(Collected data entries)
▬▬▬▬▬▬▬▬▬▬

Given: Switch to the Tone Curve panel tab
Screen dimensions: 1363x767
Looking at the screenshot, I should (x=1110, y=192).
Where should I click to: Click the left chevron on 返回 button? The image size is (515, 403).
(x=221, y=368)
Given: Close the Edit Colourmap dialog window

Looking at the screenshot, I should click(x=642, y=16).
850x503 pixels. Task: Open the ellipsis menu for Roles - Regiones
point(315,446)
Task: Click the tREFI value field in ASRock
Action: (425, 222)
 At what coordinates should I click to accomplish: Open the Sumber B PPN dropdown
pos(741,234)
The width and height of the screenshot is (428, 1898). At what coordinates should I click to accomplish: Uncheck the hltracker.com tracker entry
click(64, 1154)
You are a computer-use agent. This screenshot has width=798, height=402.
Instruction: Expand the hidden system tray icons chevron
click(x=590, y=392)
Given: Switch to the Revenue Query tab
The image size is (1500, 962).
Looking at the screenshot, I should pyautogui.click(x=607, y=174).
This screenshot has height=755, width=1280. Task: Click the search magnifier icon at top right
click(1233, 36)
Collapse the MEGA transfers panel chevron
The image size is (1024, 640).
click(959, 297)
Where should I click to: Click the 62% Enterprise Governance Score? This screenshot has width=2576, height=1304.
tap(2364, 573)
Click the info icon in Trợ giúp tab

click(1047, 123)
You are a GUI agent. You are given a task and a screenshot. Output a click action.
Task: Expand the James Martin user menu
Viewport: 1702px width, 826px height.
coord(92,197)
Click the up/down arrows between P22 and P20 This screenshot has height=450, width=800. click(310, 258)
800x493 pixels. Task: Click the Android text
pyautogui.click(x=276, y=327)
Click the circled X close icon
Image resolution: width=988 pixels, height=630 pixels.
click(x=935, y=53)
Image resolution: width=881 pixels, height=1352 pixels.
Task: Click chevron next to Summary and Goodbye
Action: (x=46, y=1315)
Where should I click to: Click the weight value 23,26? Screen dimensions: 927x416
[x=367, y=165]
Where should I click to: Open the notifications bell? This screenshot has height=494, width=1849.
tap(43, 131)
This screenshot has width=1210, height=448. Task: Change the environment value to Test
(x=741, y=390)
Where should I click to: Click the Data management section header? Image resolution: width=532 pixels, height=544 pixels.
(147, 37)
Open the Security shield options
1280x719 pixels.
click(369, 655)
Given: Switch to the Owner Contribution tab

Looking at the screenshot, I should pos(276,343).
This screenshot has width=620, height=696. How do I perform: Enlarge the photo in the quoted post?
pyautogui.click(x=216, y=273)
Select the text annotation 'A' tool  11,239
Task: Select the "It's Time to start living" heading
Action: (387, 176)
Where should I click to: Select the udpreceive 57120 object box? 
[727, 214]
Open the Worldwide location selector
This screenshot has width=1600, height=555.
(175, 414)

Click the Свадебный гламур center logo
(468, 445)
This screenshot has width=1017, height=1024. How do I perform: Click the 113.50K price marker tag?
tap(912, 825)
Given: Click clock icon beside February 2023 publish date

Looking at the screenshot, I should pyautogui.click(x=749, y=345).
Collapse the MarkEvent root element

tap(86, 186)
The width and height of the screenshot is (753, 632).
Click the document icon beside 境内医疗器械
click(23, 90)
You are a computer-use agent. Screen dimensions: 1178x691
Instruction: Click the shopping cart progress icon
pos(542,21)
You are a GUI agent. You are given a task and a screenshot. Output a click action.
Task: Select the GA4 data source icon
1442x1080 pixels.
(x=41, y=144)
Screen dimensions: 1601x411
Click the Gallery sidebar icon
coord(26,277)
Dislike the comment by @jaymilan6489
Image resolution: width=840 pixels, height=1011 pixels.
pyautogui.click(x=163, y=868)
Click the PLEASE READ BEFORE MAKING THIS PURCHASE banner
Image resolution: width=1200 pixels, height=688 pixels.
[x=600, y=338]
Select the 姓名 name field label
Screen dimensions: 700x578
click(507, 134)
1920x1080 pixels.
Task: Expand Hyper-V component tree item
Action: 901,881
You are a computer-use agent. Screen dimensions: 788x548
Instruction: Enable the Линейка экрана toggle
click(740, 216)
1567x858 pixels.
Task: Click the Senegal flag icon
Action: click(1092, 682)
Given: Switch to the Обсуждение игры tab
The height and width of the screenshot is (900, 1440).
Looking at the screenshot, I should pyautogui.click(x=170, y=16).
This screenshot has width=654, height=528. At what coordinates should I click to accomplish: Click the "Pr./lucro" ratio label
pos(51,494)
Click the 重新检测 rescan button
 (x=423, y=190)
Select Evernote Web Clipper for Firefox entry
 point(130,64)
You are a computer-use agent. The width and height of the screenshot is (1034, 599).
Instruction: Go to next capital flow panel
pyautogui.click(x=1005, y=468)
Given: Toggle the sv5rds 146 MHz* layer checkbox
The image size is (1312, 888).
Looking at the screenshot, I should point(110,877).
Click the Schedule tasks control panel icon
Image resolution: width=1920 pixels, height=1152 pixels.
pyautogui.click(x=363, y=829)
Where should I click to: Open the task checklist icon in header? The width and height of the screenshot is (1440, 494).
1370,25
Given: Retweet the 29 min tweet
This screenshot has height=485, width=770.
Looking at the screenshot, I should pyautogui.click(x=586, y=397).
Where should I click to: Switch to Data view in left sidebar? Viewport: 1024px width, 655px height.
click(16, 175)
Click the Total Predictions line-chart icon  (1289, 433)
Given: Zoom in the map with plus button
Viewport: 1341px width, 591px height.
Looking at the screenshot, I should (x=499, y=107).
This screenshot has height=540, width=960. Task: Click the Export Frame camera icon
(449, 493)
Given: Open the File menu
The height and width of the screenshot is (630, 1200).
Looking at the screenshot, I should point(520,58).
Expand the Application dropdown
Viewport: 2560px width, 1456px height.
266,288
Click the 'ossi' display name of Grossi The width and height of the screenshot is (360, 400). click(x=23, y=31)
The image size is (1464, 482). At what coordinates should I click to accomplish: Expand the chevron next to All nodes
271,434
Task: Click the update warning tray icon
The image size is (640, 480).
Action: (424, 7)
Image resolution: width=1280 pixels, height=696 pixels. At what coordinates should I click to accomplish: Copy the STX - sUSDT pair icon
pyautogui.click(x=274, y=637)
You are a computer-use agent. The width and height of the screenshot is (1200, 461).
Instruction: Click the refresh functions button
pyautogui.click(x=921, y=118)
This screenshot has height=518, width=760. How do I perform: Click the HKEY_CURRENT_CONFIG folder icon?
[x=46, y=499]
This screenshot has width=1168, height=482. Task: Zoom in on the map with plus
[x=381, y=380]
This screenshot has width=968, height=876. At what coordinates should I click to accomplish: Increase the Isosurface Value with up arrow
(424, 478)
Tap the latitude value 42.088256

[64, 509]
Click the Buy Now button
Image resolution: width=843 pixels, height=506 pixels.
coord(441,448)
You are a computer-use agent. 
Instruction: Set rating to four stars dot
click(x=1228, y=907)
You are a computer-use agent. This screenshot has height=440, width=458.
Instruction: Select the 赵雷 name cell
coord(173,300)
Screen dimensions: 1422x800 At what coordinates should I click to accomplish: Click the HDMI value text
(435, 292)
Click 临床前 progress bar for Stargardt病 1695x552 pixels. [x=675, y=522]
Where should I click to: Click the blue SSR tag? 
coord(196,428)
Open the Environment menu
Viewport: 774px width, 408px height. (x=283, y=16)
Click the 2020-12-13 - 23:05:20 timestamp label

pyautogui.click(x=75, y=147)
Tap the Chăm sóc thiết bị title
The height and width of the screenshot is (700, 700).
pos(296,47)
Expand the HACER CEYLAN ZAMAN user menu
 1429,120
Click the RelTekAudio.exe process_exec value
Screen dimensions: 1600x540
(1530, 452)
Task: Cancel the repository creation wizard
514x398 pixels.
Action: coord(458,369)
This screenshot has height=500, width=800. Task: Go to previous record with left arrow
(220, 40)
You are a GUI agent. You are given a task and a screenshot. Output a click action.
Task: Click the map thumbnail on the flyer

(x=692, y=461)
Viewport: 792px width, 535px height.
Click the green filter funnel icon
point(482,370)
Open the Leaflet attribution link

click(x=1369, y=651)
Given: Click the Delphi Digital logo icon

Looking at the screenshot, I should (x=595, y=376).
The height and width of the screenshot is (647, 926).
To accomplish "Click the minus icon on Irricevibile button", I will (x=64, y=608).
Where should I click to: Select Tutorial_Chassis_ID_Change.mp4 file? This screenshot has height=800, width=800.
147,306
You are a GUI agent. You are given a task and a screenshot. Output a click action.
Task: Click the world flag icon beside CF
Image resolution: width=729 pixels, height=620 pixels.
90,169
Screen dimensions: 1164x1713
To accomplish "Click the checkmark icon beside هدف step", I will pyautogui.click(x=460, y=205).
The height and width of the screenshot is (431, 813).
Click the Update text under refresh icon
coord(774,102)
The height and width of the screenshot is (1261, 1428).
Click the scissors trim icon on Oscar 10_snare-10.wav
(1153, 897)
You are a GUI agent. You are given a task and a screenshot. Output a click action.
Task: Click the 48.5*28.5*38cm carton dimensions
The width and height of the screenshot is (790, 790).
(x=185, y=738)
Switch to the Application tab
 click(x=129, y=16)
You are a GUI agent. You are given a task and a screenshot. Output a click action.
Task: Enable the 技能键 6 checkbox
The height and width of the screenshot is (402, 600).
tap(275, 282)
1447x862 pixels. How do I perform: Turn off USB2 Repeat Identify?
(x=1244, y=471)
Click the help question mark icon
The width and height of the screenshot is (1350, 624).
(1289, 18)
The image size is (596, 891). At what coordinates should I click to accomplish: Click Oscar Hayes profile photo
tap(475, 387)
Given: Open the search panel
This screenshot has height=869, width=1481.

▬▬▬▬▬▬▬▬▬▬

:: Task objective ::
Both the line containing "Given: Zoom in the map with plus button" and the line containing "Given: Open the File menu" belong in the answer. Print them and every line above that falls between them exactly, and no others.

:: Final answer ::
Given: Zoom in the map with plus button
Viewport: 1341px width, 591px height.
Looking at the screenshot, I should (x=499, y=107).
This screenshot has height=540, width=960. Task: Click the Export Frame camera icon
(449, 493)
Given: Open the File menu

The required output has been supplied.